The seminal Illinois case of Dix Mut. Ins. Co. v. LaFramboise provides guidance as to the Illinois Supreme Court’s posture when it comes to interpretation of whether a tenant is a coinsured under a landlords policy and thus immune from claims of subrogation. Dix Mutual Insurance Co. v. LaFramboise, 149 Ill. 2d 314, 597 N.E.2d 622 (1992). The tenancy at issue was that of one year and during said year, with approval from the landlord, the tenant attempted to strip paint from the exterior of the residence by heat application. This resulted in fire damages totaling $40,579.00, which was covered and paid by the landlord’s insurance company. Id. at 318. The court, in deciding whether to affirm the appellate court’s ruling to allow the insurance company to enforce it’s right of subrogation advised that it would require (1) that the landlord could maintain a cause of action against the tenant; and (2) it would be equitable to allow the insurance company to enforce a right of subrogation against the tenant. Id. at 319.
In order to meet the aforementioned elements, the court turned to the written lease between the landlord and tenant to examine if anything therein would exculpate the tenant from negligently caused fire damage. The relevant language of the lease read as follows:
(E)The Tenant will assume their [sic] own risk for their [sic] personal property and Landlord, J.S. Ludwig, will not be responsible for fire, wind, or water damage. Id. at 318.
The lease was not one of great complexity, and in fact, the above-referenced language was the only language that came close to addressing responsibility for losses, such as the fire loss that took place. The insurance company in the Dix case interpreted the last clause to support the party’s intent to place responsibility for fire damage on the tenant; however, the court held that such an interpretation fails to account for the spirit of the entire clause as a whole. Id. at 321. Instead the court found “[w]hen read as one complete sentence, it is obvious to us that the parties intended to expressly place responsibility for his own personal property on the tenant and to exempt the landlord from liability for damage to the tenant’s personal property.” Id. at 321-322.
The glaring omission of the lease that was not lost on the court was the absence of language addressing the actual leased premises, as opposed to the tenant’s personal property. For the tenant, according to the court, silence is golden. The court, citing a prior opinion in Cerny-Pickas & Co. v. C. R. Jahn Co., reasoned that the cost of insurance to a landlord, or the value of the risk enters into the amount of rent. Dix at 322 (citing Cerny-Pickas & Co. v. C. R. Jahn Co. 7 Ill. 2d 393, 398, 131 N.E.2d 100, 104 (1955)). It is from this principle that Illinois courts, as well as a host of other jurisdictions, identify tenants in the absence of specific language to the contrary, as coinsureds, under the landlord’s policy of insurance.
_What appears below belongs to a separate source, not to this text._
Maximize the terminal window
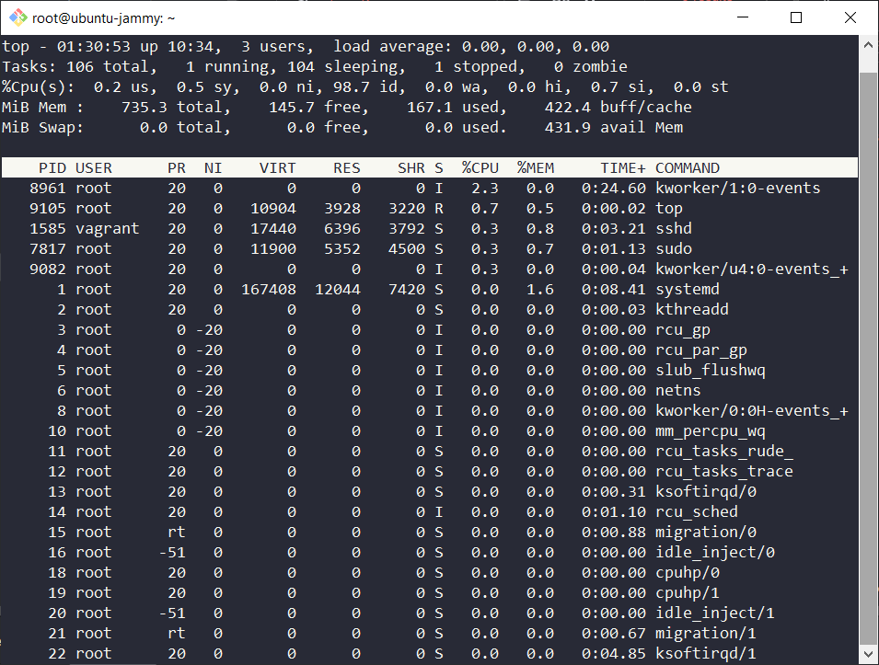click(796, 17)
Overcoming Coinsured Status
Upon review of the Illinois Supreme Court’s treatment of the plaintiff’s right of subrogation in Dix, it is clear that courts, and subrogation professionals alike, should look to the language of the lease in determining whether a right exists and recovery can be made. What does this language look like? Are there magic words?
Reliance upon the mutual waiver of subrogation rights contained in the lease
The Illinois Appellate Court’s Second District provided some further context and analysis on the issue. As for the case before them, the appellate court was provided a lease, which addressed and contemplated risk for bodily injury and property loss. In Pekin Insurance Co. v. Murphy, the appellate court reviewed the trial court’s order, dismissing the plaintiff’s property damage subrogation claim against defendant tenants for failing to state a claim entitling it to relief. Pekin Insurance Co. v. Murphy, 2014 IL App (2d) 140020-U. The trial court’s finding on this issue was in reliance upon the mutual waiver of subrogation rights contained in the lease and the holding in Dix stating tenants are “…at any time and at any place coinsureds with their landlord” with the “only exception being if the parties had a clear agreement to the contrary.” Dix Mut. Ins. Co. v. LaFramboise, 149 Ill. 2d 314, 326 (1992).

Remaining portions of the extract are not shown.